▸ SUPPLIED RECORDS:
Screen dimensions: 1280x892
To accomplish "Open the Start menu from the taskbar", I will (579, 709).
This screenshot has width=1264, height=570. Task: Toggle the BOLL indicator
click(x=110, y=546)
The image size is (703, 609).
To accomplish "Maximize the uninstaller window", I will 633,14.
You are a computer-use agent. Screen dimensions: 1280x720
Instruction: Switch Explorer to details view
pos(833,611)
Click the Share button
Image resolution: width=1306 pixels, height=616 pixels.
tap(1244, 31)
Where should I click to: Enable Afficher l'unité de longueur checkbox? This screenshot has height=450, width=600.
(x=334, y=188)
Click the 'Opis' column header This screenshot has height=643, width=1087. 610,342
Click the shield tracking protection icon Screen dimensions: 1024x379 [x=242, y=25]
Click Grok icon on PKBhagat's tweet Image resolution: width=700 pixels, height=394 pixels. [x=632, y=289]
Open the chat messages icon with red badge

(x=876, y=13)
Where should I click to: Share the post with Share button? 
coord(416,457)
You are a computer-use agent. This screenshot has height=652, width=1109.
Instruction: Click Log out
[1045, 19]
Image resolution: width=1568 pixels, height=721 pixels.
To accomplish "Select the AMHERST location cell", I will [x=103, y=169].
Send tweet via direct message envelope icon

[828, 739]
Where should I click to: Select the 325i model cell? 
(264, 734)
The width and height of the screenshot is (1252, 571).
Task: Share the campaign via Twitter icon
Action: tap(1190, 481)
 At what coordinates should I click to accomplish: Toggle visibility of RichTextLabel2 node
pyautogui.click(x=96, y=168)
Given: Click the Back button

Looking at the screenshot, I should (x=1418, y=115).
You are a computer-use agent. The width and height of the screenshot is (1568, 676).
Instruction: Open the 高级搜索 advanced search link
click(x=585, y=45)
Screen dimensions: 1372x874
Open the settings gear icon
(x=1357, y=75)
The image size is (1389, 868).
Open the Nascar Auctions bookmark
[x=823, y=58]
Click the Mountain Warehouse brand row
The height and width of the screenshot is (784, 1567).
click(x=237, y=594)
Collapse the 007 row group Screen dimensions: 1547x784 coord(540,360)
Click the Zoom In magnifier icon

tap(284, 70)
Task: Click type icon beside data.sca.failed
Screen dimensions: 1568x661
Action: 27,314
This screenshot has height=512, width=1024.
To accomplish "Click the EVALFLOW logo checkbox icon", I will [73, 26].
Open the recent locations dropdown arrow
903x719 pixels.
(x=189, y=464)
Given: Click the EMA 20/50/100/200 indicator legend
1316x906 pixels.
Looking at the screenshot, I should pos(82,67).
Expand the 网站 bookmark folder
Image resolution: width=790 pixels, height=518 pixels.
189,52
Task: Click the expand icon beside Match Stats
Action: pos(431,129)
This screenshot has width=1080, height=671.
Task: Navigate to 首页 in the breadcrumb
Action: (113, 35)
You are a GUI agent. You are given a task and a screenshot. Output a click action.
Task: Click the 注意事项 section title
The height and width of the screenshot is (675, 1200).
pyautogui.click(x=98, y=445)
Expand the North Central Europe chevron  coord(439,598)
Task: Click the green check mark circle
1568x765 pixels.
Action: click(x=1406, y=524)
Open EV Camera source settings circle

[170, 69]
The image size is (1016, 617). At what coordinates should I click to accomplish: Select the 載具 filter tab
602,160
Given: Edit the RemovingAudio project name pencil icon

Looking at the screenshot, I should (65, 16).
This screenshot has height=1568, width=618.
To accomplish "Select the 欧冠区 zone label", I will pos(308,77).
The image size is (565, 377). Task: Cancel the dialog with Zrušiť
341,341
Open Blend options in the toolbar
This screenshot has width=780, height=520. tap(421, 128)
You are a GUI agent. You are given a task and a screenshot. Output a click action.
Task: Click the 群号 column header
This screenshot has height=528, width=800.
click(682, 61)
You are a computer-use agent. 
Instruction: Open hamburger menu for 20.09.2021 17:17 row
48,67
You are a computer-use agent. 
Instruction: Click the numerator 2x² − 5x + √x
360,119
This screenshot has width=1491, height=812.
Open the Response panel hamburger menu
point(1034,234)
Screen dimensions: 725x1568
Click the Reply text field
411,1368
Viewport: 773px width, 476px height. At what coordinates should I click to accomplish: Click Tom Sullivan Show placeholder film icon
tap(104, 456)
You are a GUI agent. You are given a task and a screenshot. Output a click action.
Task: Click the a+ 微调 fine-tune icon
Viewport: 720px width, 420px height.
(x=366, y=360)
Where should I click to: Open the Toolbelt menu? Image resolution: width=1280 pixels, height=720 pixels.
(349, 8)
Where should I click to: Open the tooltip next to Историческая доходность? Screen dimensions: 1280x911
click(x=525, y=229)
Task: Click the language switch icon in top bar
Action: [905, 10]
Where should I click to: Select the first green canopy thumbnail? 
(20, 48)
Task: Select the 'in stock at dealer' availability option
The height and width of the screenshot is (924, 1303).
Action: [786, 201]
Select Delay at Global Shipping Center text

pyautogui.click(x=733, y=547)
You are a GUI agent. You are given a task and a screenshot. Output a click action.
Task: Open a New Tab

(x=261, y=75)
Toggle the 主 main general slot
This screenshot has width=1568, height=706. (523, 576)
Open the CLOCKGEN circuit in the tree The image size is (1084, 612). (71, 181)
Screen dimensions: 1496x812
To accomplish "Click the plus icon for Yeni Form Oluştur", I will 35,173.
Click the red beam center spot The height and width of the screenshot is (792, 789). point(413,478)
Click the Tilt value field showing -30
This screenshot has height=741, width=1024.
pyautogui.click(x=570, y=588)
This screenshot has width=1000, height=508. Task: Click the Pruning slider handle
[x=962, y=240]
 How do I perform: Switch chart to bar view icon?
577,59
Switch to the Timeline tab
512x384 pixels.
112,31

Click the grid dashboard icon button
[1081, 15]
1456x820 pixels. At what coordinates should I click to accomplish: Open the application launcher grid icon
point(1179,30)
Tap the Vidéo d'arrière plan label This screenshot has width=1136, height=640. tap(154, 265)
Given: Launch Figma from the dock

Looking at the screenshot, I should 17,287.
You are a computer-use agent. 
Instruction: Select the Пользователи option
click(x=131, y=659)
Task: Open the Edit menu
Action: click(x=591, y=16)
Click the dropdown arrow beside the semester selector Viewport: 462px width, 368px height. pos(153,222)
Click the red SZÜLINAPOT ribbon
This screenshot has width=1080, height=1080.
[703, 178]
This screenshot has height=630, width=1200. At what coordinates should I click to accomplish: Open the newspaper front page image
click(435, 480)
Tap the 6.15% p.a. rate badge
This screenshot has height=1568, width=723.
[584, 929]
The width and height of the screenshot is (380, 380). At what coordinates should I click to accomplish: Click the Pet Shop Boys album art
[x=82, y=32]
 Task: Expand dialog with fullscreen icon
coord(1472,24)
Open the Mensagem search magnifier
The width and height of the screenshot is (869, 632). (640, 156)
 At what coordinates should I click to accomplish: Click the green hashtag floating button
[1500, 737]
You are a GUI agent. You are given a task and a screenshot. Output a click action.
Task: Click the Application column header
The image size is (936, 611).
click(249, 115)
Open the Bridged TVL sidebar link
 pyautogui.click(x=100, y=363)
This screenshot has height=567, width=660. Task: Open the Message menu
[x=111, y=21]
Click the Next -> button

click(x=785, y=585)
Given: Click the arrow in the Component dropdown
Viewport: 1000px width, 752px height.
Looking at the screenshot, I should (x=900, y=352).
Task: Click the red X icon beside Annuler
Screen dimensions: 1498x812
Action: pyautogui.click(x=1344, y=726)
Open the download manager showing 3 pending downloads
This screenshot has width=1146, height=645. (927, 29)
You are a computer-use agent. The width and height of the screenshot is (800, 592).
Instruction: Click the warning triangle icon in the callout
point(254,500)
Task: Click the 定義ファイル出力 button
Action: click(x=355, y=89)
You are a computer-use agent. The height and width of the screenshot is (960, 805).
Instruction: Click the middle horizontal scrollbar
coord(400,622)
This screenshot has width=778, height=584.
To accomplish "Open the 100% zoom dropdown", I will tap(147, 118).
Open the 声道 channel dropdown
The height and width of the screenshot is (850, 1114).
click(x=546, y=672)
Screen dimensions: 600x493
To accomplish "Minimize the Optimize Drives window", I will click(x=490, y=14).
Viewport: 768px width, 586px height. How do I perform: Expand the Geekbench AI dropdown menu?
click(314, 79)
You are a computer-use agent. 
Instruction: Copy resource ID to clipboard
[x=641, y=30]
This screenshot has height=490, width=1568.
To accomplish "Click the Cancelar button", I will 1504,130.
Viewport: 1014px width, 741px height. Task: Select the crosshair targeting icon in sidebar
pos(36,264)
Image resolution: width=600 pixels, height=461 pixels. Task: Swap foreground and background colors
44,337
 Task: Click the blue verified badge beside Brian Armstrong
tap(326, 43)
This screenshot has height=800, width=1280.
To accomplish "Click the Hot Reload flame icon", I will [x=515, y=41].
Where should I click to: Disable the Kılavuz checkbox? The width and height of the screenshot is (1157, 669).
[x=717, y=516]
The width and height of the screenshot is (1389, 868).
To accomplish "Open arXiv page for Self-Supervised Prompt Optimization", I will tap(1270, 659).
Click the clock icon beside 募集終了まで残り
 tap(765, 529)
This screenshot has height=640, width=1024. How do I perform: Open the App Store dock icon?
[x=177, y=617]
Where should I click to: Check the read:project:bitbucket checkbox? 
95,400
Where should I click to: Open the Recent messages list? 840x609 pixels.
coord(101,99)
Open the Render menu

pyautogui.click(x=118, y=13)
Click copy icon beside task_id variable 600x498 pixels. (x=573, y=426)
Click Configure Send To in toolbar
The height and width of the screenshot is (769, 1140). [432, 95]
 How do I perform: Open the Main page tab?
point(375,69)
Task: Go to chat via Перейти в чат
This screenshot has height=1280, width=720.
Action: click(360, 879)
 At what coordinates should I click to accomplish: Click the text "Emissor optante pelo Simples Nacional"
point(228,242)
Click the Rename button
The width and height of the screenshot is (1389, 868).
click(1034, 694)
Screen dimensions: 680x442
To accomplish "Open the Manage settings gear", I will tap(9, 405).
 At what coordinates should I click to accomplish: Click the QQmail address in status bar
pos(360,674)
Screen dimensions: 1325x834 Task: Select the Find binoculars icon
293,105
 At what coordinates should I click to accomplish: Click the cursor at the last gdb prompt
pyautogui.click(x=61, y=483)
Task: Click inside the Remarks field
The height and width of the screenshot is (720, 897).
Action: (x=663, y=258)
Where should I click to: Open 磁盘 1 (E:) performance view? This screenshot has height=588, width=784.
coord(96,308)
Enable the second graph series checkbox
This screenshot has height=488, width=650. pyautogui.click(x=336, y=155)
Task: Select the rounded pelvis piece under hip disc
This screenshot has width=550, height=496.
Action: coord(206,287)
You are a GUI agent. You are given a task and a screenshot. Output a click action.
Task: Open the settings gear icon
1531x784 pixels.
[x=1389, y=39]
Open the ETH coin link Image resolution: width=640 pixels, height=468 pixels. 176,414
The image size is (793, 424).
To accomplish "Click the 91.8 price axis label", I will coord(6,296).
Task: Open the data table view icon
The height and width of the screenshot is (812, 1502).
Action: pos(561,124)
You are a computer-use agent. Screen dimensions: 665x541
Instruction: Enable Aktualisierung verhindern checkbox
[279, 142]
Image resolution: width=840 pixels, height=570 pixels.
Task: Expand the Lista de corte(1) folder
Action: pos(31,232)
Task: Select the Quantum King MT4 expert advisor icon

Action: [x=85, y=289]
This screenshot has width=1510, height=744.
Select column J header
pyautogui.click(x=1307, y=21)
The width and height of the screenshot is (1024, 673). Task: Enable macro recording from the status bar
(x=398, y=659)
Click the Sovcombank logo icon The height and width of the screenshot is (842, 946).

▸ YOUR ASSIGNMENT:
Please work out how many lines in the listing above contain the string "arrow", and answer with that number only.

▸ SOLUTION TO THE EXERCISE:
3